If that's too easy, how about Irish Washerwoman?

----------


## Mark Normand

I 2nd Blackberry Blossom

----------


## mandolooter

Star of the County Down...hey I actually know that song! What a deal that would be... :Smile:

----------


## All_Smiles_Tonight

This month we're learning: "Paddy on the Turnpike", eh?

----------


## picksnbits

Think so, but no one has started a thread for discussing it yet.

----------


## Slim Pickins

I like Wheel Hoss

----------


## Bluegrasstjej

How is everyone doing with Paddy on the turnpike? I've listened to some recordings and the tef files and it seems just impossible, I don't get the "theme" of the tune. Since i can't showw off any recording anyway, i'll wait to next month. I'm still offline, at the library now. Hope to be back soon.

Hugs to all
Susanne

----------


## Nora

I'm still new and just saw this thread. Do you guys(gals) do this every month?-Groovy-
 Please show me where do I find the music, tab, song, i.e. and I will try, too.

Thanks,

Nora

----------


## csstanley

Nora, the place they are talking about is here: http://www.mandozine.com/music/tabledit_search.php You'll need to download another program called the TEF Viewer, I think. I've got it and it is a very good program to help with learning other mando songs.

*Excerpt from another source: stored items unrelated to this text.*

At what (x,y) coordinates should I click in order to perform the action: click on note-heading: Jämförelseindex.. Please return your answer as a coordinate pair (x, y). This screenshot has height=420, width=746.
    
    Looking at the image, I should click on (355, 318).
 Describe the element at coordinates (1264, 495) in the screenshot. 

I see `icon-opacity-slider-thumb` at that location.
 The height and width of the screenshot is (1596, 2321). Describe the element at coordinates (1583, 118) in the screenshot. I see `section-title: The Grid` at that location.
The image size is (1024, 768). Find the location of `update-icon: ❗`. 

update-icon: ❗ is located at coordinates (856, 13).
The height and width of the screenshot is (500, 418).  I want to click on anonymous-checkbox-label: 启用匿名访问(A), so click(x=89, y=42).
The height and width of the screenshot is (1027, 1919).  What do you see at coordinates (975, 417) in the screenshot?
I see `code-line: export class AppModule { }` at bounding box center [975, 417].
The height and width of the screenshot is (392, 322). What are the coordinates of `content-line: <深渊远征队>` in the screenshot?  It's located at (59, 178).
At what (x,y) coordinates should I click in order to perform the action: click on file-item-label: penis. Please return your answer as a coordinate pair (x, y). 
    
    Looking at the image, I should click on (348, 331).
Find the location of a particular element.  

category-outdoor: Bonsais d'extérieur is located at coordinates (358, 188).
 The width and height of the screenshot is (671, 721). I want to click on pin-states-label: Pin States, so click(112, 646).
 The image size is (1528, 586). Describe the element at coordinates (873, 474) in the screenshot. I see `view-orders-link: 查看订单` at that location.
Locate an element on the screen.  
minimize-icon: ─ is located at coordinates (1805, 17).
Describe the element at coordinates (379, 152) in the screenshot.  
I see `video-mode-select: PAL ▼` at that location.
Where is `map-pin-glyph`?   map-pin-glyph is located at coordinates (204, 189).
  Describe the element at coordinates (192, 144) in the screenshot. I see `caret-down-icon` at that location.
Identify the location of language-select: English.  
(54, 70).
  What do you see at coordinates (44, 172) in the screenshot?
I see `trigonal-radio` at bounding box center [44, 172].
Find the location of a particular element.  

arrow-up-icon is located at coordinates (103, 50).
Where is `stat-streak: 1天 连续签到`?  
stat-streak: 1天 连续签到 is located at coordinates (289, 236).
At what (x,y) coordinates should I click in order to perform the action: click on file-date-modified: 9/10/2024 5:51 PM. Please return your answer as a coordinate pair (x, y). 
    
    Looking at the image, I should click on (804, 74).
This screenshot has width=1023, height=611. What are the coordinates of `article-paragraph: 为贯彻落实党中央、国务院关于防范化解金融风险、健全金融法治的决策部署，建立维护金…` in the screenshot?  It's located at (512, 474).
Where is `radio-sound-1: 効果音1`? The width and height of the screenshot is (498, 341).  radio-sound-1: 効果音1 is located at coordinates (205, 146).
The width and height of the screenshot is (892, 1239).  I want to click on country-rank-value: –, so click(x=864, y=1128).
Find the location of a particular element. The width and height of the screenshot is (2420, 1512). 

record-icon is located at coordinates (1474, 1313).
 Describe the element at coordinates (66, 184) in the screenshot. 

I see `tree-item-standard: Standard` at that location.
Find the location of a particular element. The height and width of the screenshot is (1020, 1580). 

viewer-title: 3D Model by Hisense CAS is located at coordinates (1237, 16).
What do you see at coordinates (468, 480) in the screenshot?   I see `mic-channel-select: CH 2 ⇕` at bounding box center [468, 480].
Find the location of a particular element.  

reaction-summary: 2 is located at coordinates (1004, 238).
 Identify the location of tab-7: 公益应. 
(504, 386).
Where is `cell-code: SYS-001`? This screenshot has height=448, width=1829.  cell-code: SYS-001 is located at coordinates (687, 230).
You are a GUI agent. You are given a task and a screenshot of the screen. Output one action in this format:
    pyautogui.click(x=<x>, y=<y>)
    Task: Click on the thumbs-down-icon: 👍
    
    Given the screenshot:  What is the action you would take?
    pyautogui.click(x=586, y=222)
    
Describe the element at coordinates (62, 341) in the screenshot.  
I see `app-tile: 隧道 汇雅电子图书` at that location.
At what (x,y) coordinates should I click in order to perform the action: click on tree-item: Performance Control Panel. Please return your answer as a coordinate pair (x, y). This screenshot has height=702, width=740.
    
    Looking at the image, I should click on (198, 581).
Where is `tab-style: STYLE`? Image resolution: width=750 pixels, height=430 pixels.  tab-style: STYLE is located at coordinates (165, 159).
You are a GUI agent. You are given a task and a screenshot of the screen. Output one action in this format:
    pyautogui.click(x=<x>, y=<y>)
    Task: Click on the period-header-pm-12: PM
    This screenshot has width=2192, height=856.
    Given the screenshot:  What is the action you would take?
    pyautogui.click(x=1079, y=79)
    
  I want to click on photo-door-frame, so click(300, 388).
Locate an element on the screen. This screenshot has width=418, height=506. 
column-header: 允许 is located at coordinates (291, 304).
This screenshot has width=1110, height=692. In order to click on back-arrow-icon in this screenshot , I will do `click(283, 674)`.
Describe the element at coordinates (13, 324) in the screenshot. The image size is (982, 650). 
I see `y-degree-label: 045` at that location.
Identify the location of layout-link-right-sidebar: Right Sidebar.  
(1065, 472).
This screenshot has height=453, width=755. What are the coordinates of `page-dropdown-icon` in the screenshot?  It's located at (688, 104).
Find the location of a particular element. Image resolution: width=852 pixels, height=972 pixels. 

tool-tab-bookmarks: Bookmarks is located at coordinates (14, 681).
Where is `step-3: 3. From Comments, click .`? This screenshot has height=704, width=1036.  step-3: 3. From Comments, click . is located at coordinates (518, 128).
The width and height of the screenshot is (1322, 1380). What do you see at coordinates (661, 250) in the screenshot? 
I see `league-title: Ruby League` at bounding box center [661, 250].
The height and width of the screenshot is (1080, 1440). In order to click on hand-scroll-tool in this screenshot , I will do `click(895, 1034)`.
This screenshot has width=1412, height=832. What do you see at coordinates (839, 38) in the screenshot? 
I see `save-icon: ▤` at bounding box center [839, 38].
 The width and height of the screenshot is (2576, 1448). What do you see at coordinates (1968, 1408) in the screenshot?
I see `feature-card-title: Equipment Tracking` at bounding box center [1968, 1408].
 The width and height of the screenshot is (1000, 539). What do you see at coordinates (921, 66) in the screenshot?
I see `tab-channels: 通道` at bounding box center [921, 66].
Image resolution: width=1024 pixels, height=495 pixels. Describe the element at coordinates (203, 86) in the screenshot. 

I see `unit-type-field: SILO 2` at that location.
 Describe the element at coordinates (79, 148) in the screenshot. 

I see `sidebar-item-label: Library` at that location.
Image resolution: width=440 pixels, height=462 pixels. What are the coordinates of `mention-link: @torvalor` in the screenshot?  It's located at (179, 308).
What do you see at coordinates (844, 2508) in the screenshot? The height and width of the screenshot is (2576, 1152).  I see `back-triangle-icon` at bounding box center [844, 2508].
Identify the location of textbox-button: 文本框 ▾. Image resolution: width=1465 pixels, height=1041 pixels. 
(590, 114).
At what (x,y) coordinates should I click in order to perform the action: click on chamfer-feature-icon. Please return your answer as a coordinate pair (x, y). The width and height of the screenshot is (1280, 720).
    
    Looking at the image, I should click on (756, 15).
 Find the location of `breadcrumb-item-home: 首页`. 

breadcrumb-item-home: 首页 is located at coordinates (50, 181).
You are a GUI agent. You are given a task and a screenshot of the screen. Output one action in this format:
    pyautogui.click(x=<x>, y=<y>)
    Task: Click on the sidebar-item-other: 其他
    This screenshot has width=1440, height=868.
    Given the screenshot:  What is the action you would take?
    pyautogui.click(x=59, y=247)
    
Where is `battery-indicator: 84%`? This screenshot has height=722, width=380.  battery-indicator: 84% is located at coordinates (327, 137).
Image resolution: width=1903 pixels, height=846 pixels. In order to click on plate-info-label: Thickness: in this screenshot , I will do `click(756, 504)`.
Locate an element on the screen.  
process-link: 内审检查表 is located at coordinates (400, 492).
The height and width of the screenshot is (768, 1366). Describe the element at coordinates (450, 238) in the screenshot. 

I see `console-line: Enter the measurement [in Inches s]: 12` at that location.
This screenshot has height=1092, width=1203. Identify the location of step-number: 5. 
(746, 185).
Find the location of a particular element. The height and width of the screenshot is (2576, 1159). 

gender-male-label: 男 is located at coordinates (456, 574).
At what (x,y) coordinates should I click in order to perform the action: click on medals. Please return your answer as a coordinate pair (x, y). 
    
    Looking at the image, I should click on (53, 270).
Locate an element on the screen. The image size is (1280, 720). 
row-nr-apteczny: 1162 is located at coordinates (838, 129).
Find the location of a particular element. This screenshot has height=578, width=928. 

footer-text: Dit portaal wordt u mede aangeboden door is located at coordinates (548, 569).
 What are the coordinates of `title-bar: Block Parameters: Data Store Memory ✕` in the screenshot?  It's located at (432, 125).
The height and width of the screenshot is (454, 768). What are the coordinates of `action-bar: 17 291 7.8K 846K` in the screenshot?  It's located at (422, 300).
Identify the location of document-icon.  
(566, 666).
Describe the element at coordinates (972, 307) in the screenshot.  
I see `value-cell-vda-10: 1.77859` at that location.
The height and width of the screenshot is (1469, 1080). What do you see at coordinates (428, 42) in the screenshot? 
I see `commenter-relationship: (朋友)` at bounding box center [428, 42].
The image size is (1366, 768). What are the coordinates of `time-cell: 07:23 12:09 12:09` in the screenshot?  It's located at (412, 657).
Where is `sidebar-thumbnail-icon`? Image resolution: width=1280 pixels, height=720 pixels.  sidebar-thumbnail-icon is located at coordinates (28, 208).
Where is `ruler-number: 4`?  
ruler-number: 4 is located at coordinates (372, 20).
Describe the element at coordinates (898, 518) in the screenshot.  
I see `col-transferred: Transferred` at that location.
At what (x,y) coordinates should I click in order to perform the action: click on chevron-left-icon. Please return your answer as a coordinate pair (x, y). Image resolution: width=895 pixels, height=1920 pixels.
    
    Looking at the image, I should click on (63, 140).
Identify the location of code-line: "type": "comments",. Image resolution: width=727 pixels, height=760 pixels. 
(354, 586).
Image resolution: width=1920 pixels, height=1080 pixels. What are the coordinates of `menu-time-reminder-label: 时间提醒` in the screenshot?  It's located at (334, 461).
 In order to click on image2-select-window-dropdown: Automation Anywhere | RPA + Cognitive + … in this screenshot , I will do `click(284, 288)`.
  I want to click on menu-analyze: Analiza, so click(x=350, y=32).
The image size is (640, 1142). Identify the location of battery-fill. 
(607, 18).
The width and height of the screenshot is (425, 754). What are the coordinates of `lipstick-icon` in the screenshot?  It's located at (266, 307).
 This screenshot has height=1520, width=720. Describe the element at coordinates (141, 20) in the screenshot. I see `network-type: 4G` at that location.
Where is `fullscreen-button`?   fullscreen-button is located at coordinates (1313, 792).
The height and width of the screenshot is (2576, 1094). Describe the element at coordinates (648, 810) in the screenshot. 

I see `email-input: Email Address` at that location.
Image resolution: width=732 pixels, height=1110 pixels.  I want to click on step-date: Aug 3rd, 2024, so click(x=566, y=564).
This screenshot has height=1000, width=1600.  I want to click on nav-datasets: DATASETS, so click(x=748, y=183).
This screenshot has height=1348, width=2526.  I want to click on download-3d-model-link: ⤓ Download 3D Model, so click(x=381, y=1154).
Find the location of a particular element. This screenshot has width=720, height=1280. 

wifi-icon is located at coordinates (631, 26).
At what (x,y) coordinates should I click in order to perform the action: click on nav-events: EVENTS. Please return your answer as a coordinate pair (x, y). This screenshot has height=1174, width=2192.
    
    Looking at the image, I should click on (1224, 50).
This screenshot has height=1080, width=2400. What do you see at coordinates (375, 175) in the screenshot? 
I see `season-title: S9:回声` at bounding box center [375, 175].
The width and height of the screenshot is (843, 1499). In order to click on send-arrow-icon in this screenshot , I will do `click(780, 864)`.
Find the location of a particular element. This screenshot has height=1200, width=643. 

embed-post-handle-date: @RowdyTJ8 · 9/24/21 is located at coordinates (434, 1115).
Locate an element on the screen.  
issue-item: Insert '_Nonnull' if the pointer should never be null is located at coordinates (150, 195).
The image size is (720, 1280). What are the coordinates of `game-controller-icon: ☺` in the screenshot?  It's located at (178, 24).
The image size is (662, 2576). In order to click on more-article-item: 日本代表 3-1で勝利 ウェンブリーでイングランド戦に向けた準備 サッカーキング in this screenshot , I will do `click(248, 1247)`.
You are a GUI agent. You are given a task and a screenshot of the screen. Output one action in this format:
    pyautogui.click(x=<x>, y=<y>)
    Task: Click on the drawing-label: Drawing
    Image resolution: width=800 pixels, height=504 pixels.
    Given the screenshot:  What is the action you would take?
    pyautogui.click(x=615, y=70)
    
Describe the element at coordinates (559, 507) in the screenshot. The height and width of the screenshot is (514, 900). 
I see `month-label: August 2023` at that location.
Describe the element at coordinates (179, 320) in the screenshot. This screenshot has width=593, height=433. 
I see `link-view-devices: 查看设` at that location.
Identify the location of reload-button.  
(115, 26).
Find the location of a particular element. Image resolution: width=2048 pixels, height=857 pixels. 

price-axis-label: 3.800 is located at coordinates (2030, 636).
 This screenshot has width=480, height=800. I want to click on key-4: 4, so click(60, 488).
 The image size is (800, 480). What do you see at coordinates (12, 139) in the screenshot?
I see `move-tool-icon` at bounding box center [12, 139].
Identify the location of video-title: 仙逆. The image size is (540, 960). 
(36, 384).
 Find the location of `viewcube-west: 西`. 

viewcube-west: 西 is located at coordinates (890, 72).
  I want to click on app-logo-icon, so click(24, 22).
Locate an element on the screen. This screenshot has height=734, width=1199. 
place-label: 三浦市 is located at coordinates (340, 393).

Welcome aboard. You are gonna love it here. I do.:laugh:

----------


## Mutiny

cool. I love playing paddy on the turnpike. Not to many tunes are written in Gm. probably cause of the akward stretches.
I'll get something recorded on my octave mandolin.

----------


## Martin Jonas

Nora -- the web site posted by csstanley is where you can find the TEF files, but everything else about the project is here. This is where you'll find the MP3s from previous months' recordings (there aren't any for this month yet -- maybe people aren't inspired by Paddy, or else they are all beavering away trying to get that note-perfect Monroe copy) as well as instructions for uploading.

Martin

----------